In 2008 the Province of British Columbia signed an agreement with the
National Energy Board to accept federal environmental assessment of federally
regulated pipelines as equivalent to its own. This has eliminated duplication on
that front. The federal government now needs to amend its environmental
assessment legislation to enable it to do the exact same thing: to rely on
provincial assessments of provincially regulated pipelines and to avoid costly
and wasteful duplication of effort. This would be a major step, in our view,
toward a true ``one project-one assessment'' process.

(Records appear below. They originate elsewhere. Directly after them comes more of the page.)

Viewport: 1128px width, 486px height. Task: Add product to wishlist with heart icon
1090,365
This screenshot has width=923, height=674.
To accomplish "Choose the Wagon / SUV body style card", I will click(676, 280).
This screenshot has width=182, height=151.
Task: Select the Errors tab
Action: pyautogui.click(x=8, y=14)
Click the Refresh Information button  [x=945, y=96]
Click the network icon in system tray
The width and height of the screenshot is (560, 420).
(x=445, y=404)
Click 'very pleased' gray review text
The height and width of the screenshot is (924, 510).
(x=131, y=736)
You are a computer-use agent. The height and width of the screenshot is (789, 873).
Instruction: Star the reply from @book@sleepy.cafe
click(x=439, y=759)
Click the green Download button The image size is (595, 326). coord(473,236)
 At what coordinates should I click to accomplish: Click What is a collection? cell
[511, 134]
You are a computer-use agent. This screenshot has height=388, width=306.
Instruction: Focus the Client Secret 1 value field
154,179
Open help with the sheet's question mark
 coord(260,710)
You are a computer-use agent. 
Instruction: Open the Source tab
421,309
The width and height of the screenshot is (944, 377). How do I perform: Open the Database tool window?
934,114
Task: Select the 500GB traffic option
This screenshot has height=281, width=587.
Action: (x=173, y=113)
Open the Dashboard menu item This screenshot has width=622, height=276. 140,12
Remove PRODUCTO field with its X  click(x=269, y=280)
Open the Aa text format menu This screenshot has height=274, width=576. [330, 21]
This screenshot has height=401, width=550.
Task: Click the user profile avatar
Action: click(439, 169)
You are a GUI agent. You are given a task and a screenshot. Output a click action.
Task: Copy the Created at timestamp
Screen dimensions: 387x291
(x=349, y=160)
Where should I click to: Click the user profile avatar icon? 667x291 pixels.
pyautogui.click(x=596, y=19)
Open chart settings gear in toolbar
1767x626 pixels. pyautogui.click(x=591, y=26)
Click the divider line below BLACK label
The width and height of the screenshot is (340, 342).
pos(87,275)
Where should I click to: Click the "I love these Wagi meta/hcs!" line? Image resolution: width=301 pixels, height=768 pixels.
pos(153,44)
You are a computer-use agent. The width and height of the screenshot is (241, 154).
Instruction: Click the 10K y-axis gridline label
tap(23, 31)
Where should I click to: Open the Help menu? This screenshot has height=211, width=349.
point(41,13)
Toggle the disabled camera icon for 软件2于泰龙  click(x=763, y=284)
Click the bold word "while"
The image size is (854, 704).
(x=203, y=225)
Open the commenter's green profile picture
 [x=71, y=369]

At Spectra Energy we look forward to the next stage of growth in British
Columbia's natural gas gathering, processing, and pipeline infrastructure. It
has already begun. Today we are transporting large volumes of new unconventional
natural gas resources into the North American market. The next step is to
connect new pipeline infrastructure to the West Coast, a significant undertaking
but one that is achievable.
However, as we look to the export opportunity in Asia, let us ensure we
maintain our existing seamless energy trade relationship with our U.S.
neighbours and increase our use of this home-grown fuel within our own borders.
It has been said that our singular focus on the United States as the export
market for our natural gas has lulled us into a sense of complacency with
respect to market diversity. Let us make sure that as we turn our attention to
export markets in Asia we keep our focus on nearby markets in the U.S. and on
building home-grown demand for natural gas in Canada.
Alternative sources of energy are essential and an important part of the
overall energy mix, but the reality is that natural gas will continue to provide
a significant share of energy for generations to come and will provide back-up
to renewables when the wind does not blow and the sun does not shine.
We must take advantage of the fuel before us today, a clean, abundant,
domestic, efficient, and versatile fuel. This important step will set the stage
for economic benefits at the local, regional, and national level.
As Spectra Energy continues to invest in infrastructure in Western Canada to
deliver natural gas supplies to traditional and new markets, we offer the
committee the following recommendations.
The first is that the government demonstrate immediate and real commitment to
eliminating duplication and overlap in the regulatory process. We recommend the
following: (a) introduce firm time limits for the review of major projects; (b)
establish a single comprehensive Crown consultation with First Nations; (c)
achieve a true ``one project- one review'' process for projects. Specifically,
the federal government should enable the use of environmental assessment
equivalency agreements. The federal government should amend the Canadian
Environmental Assessment Act to enable it to accept provincial environmental
assessments as equivalent in appropriate cases or classes of cases. Precedent
for this already exists in Section 27 of the B.C. Environmental Assessment Act
and some other provincial statues as well. Including a mirror provision in
federal law would send a strong signal to markets and partners in Asia that the
regulatory leviathan of duplication and overlap in environmental assessment can
finally be slain. It would also have a profoundly positive effect on First
Nations consultation as efforts and resources could be dedicated to a single
consultation process at the environmental assessment stage.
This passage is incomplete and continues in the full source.